--- START OF EXCERPT PROVIDED ---

Somewhere in Afghanistan, a Taliban fighter must be holding a banner that reads, “Kabul by September 11th.” President Biden’s decision to withdraw all United States (and coalition) combat forces by that date always held dire consequences for the government of President Ashraf Ghani. But few predicted that the collapse would take place so suddenly, with Taliban control surging to about 85 percent of the country.
While many post-mortems will explain how and why this stunning reversal of fortune occurred with such rapidity, forecasting the likely consequences for Afghanistan, the region and U.S. policy and credibility is a more difficult task. Given the divergent interests and complicated politics that made Afghanistan the “graveyard of empires,” establishing clear-cut winners and losers will prove elusive at best.
Obviously, if or when the Kabul government falls or cedes power, nation-building and democratization, again, will be losers. A Taliban victory, likewise, does not mean a better future for that country. Very likely, Taliban rule will vary across the provinces.
In some cases, local war lords will remain in power, accommodate the Taliban or suffer strangulation by being cut-off from access beyond its limited areas of control. That could ignite local outbreaks of civil war and insurgencies against the Taliban. Whether these will be persistent and widespread will depend on the brutality of Taliban rule and the capacity of Afghans to continue the fight after decades of violence and conflict.
Pakistan will attempt to impose greater influence on the Taliban through the Inter-Services Intelligence Directorate (ISI). This will doom Prime Minister Imran Khan’s outreach to improve relations with the U.S. to failure. The U.S. has no illusions about Pakistan’s past duplicity in denying its support of the Afghan Taliban. And, as extremism grows, so will western concerns about the security of Pakistan’s nuclear weapons.
China most likely will play a more reserved role. Instability is not good for business. Aside from interest in Afghanistan’s rare earth mineral and other resources, China’s Belt and Road initiative is not suited for these conditions and thus won’t reach Afghanistan.
Russia will seek a more opportunistic posture to increase regional influence in large part to prevent spillover of violence and extremism. Even though it’s been more than 30 years since Soviet forces exited Afghanistan crossing the Friendship Bridge returning to the USSR, memories are not easily erased. And both Russia and China will make full use of American withdrawal in their propaganda and diplomacy to discredit the U.S. — with some success.

--- END OF EXCERPT PROVIDED ---

REQUIREMENT
Pick up the commentary above on the U.S. withdrawal from Afghanistan after its final sentence and carry it forward.

--- START OF INFORMATION SUPPLIED ---

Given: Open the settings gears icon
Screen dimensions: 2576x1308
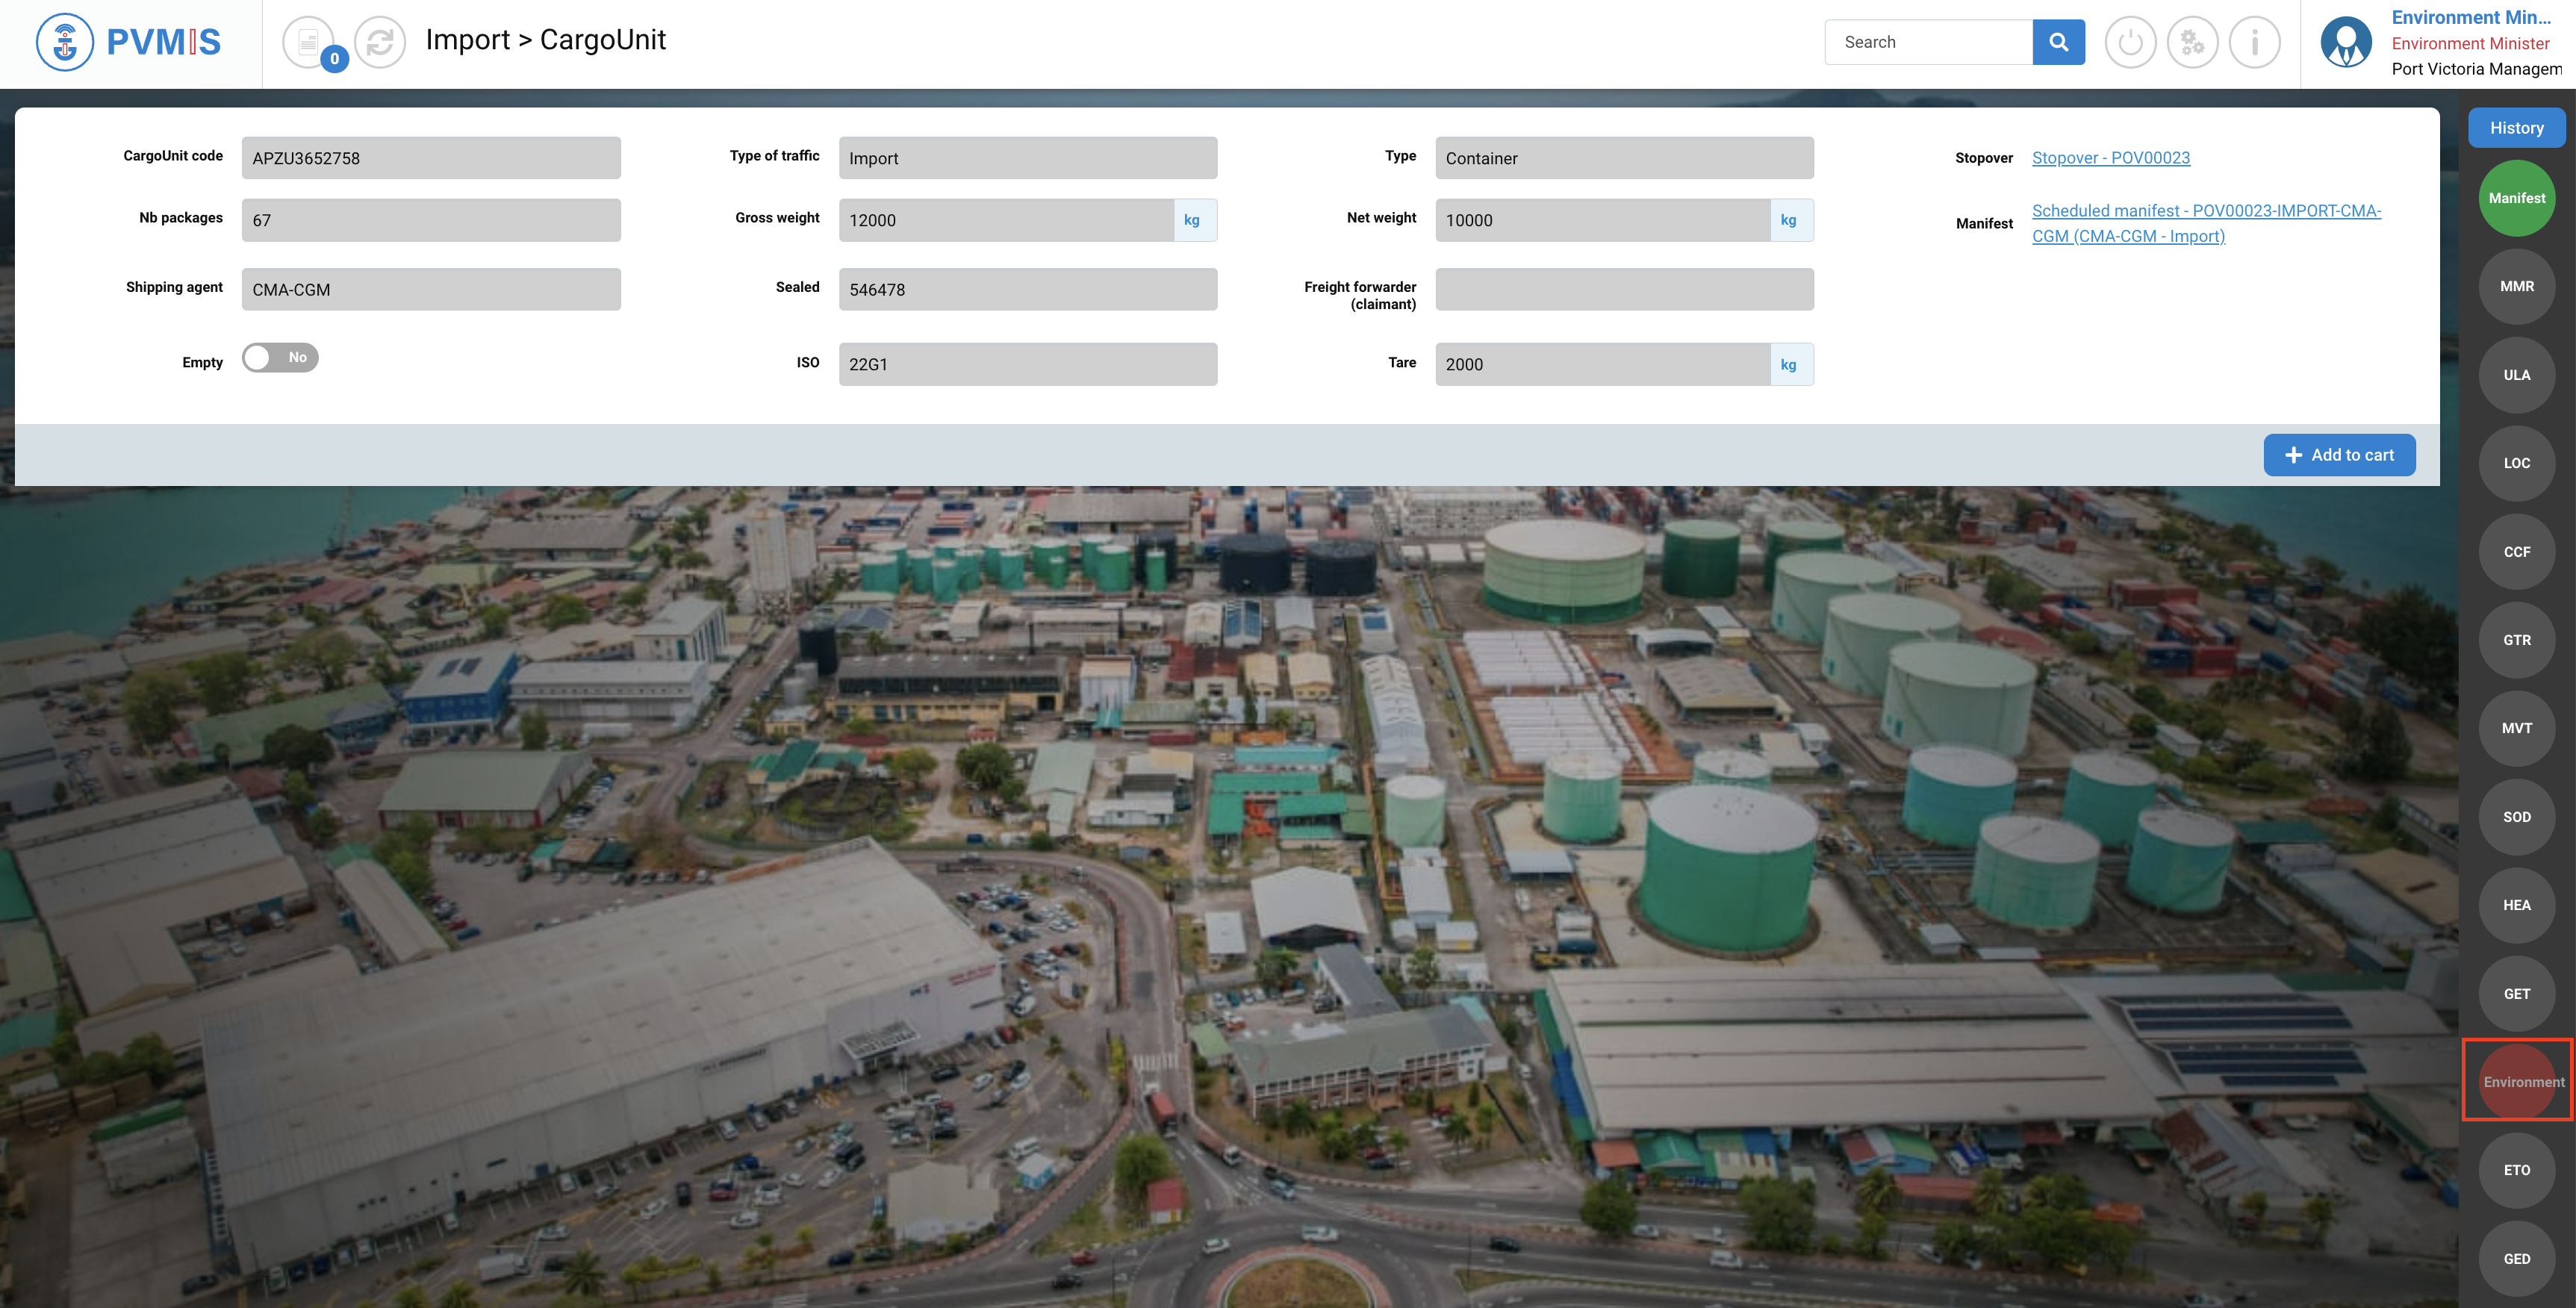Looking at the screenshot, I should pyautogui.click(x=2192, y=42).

--- END OF INFORMATION SUPPLIED ---

RESULT OF THIS EXERCISE
Iran, already exerting strong presence in Nimroz province and Herat, will try to expand that influence. Whether the Shia-Sunni tension and the continuing and growing drug trade will limit Tehran’s aims is an open question. No matter, Iran will exploit the U.S. withdrawal, possibly using access into Afghanistan as a means to circumvent many of the western sanctions.
For the U.S., no good deed goes unpunished. The Biden administration will be rightly chastised for abandoning many tens of thousands of Afghans and their families who supported and worked for coalition forces. Women will suffer.
Politically, while the Afghan debacle was a genuine bipartisan effort beginning with George W. Bush’s 2001 invasion and the subsequent slide into “nation-building” under Barack Obama’s administration, President Biden will take the blame. Republicans will use that to beat Democrats in the 2022 congressional elections, ironically for executing the promise Donald Trump made but couldn’t keep to end endless wars.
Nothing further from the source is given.